Guru di Era Digital: Beban Kerja yang Bertambah, Antara Multiliterasi dan Realita
Era digital telah mengubah lanskap pendidikan secara fundamental, menuntut adaptasi cepat dari semua pihak, terutama para pendidik. Bagi guru di era digital, tuntutan akan kompetensi multiliterasi —kemampuan untuk membaca, menulis, dan memahami berbagai bentuk media dan informasi— menjadi semakin mendesak. Namun, di balik ekspektasi ini, ada realita beban kerja yang bertambah signifikan, menciptakan tantangan unik bagi guru di era digital dalam menyeimbangkan antara idealisme dan kondisi lapangan.
Guru di era digital kini tidak hanya diharapkan menguasai materi pelajaran, tetapi juga mahir dalam teknologi, mampu mengelola platform pembelajaran daring, dan menjadi fasilitator bagi siswa yang tumbuh di tengah banjir informasi. Mereka dituntut untuk mengajarkan literasi digital, literasi data, literasi media, bahkan literasi finansial, di samping kurikulum inti. Ini adalah beban tambahan yang nyata, di mana guru harus terus belajar dan beradaptasi agar relevan dengan kebutuhan zaman.
Beberapa aspek yang menambah beban kerja guru di era digital meliputi:
- Penguasaan Teknologi Pembelajaran: Guru harus terus-menerus belajar dan menguasai berbagai aplikasi dan platform pembelajaran digital, seperti Google Classroom, Zoom, atau Learning Management System (LMS) lainnya. Mereka juga perlu tahu cara membuat konten digital yang menarik, menggunakan perangkat lunak presentasi interaktif, dan memanfaatkan sumber daya daring secara efektif. Proses pembelajaran teknologi ini memakan waktu dan energi yang tidak sedikit.
- Perencanaan Pembelajaran Hibrida: Dengan adanya model pembelajaran hybrid atau bauran (daring dan luring), guru harus mampu merancang Rencana Pelaksanaan Pembelajaran (RPP) yang mengakomodasi kedua mode ini secara simultan. Ini berarti mempersiapkan materi, aktivitas, dan evaluasi yang dapat berjalan efektif baik di kelas fisik maupun virtual.
- Manajemen Data dan Administrasi Digital: Penggunaan platform digital juga berarti guru harus mengelola data nilai, kehadiran, dan kemajuan siswa secara digital. Ini menambah pekerjaan administratif, meskipun pada akhirnya dapat mempermudah pelaporan.

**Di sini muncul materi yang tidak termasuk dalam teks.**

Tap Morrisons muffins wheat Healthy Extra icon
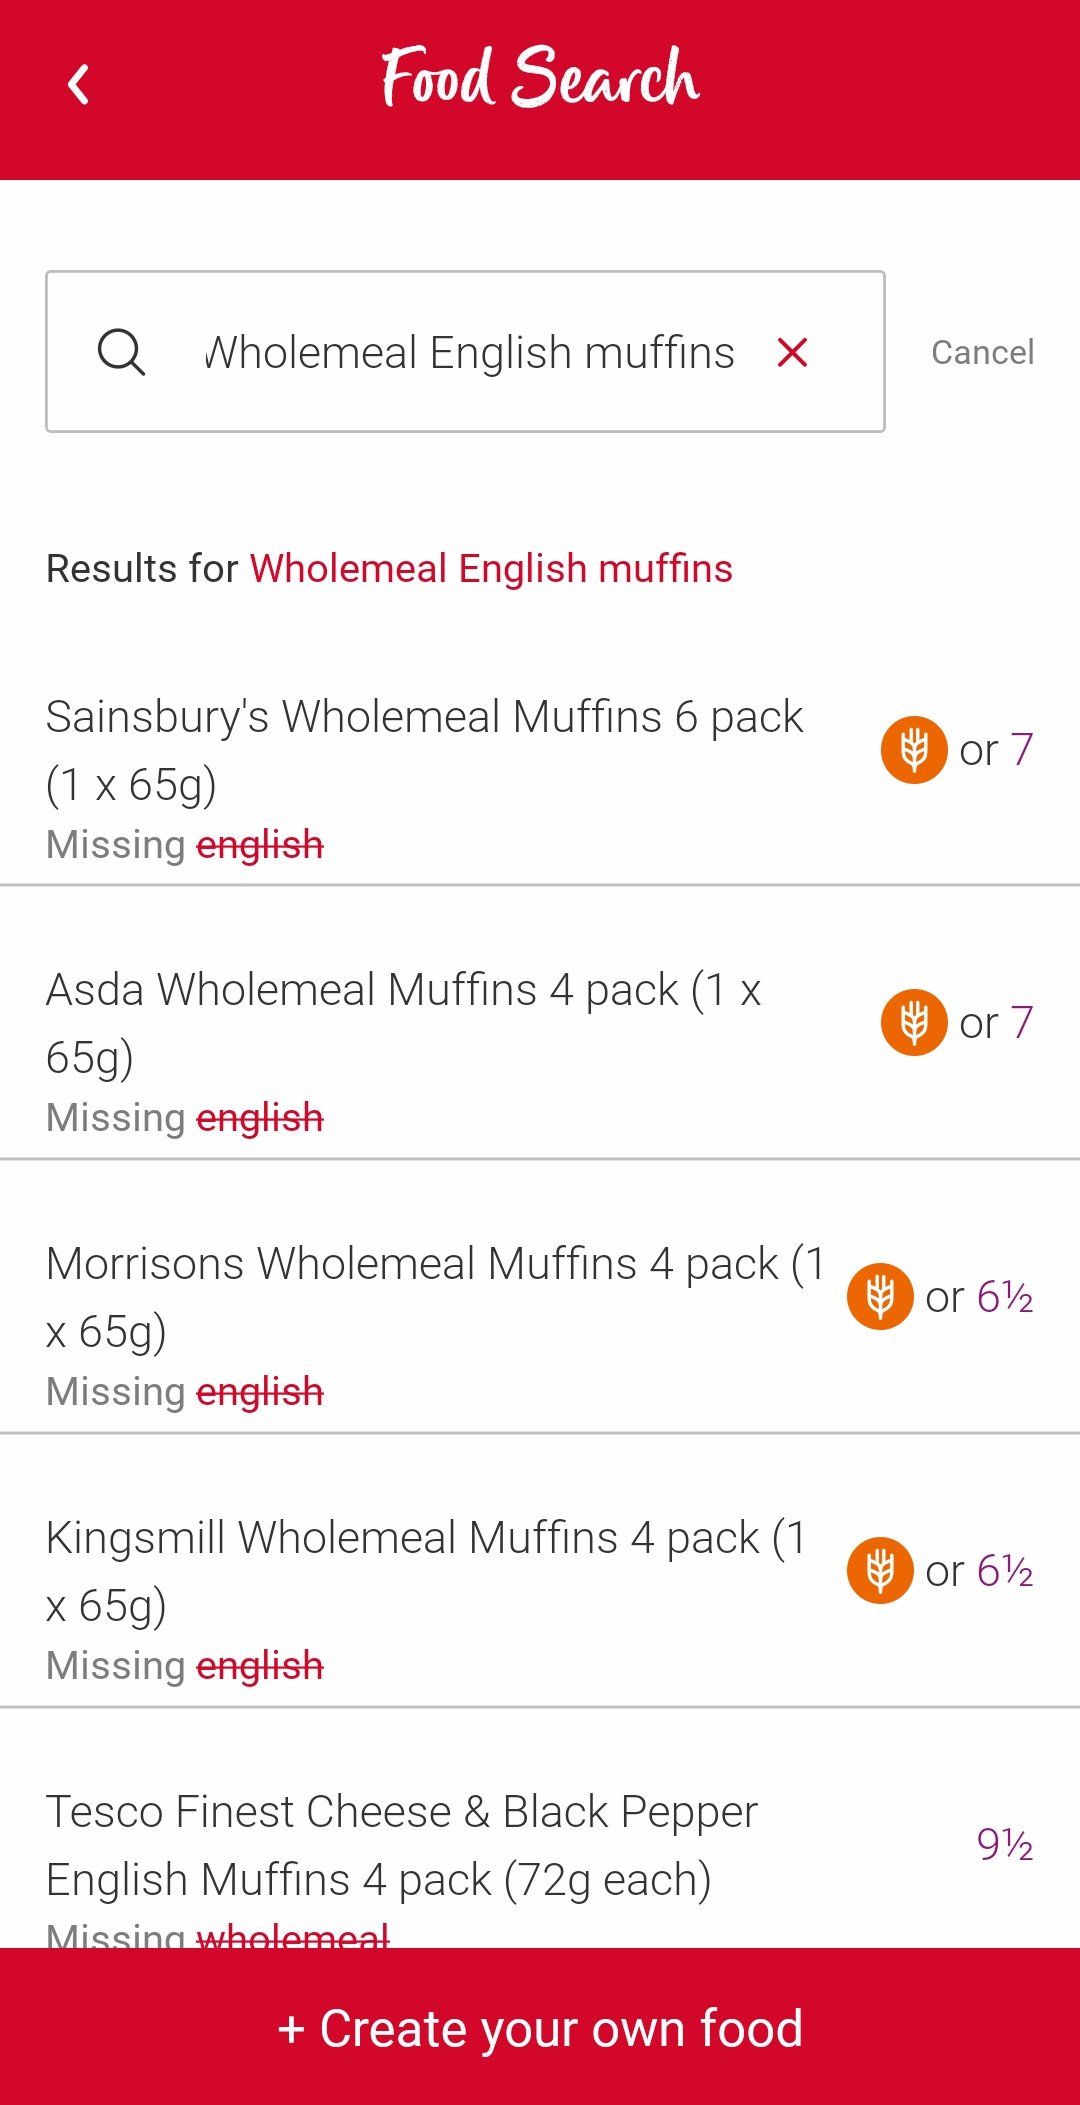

- Ketersediaan Waktu di Luar Jam Kerja: Batasan antara jam kerja dan waktu pribadi menjadi kabur. Guru mungkin diharapkan untuk merespons pertanyaan siswa atau orang tua melalui aplikasi pesan kapan saja, atau mengelola tugas yang diunggah secara daring bahkan di luar jam sekolah.
- Kesenjangan Akses dan Infrastruktur: Di banyak daerah, realitas infrastruktur digital belum merata. Guru dihadapkan pada tantangan bagaimana memberikan pengajaran yang adil ketika sebagian siswa memiliki akses internet yang stabil dan perangkat yang memadai, sementara yang lain tidak. Ini menuntut kreativitas dan upaya ekstra dari guru.
Meskipun beban kerja bertambah, semangat para guru di era digital untuk terus berinovasi tetap tinggi. Namun, dukungan dari pemerintah, sekolah, dan masyarakat dalam bentuk pelatihan berkelanjutan, penyediaan fasilitas yang memadai, dan pengakuan atas usaha ekstra mereka, menjadi sangat penting untuk memastikan mereka dapat menjalankan perannya secara optimal tanpa mengalami burnout.